Manfred Jericho (Professor Emeritus)

Professor Jericho uses atomic force microscopy (AFM) to probe surfaces and surface deposits for a variety of materials. AFM can be used to image live bacteria and for fundamental studies of long-range interactions between proteins and the elastic properties of cell components.

Laurent Kreplak

The goal of Dr. Laurent Kreplak's group is to unveil the design rules underlying studies the unique mechanical properties of protein assemblies, cells, and tissues in the context of human diseases such as muscular dystrophies. The group's main techniques are atomic force microscopy, electron microscopy, X-ray scattering, and Raman spectroscopy.

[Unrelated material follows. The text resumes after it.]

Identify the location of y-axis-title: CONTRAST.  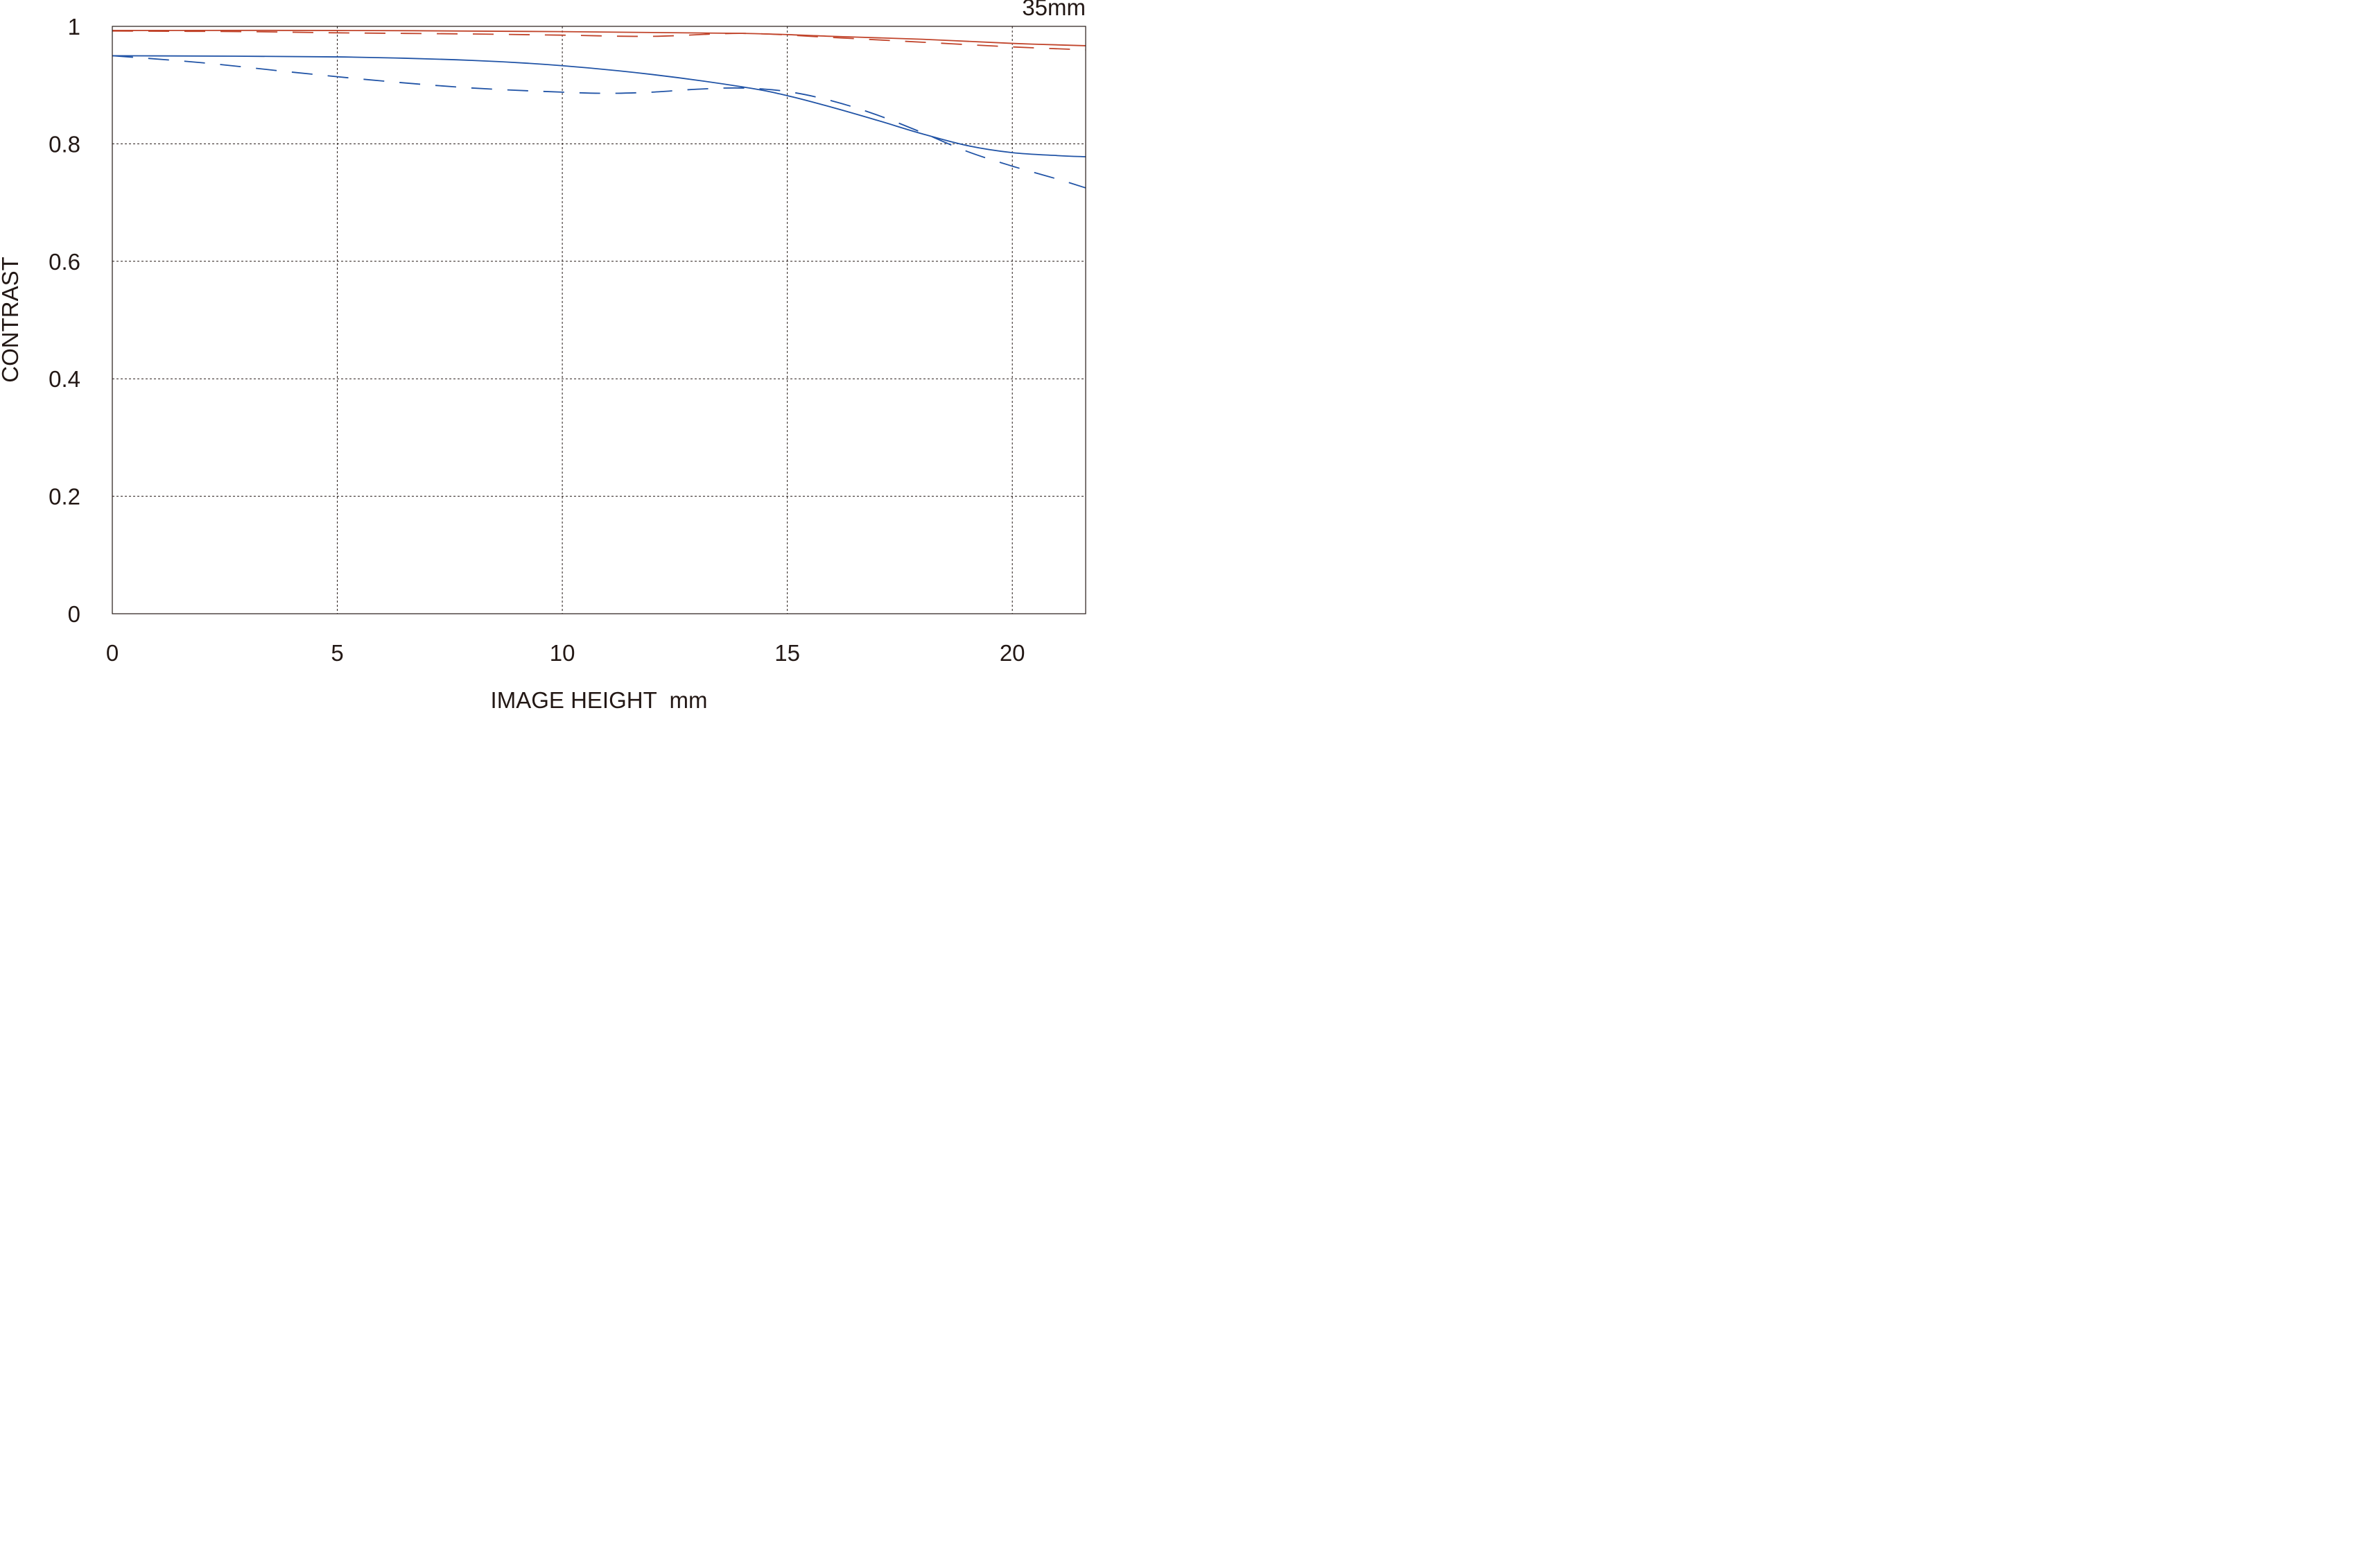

Geoffrey Maksym (cross-appointed with Biomedical Engineering)

Research in Dr. Geoffrey Maksym's lab group involves developing microtechnology devices to measurement cell biophysical properties for asthma research. The Maksym group also does research using magnetic resonance imaging (MRI) of the lung and functional modelling of respiratory mechanics in disease, as well as medical device research and development for respiratory health diagnosis and monitoring.

Andrew Rutenberg

Dr. Andrew Rutenberg's research group investigates the biological structures of bacteria, which are self-assembled and dynamic. This are of research is a rich field at the overlap of molecular biology and condensed-matter physics.

Dr. Rutenberg's broader interest is in non-equilibrium structure formation; more specifically, he finds bacteria interesting as they have a mature nanotechnology. Dr. Rutenberg's group explores how bacteria's subcellular mechanisms function despite the large noise inherent in their small size. The group models spatial and temporal patterns within bacteria, using the techniques of statistical, computational, and theoretical physics.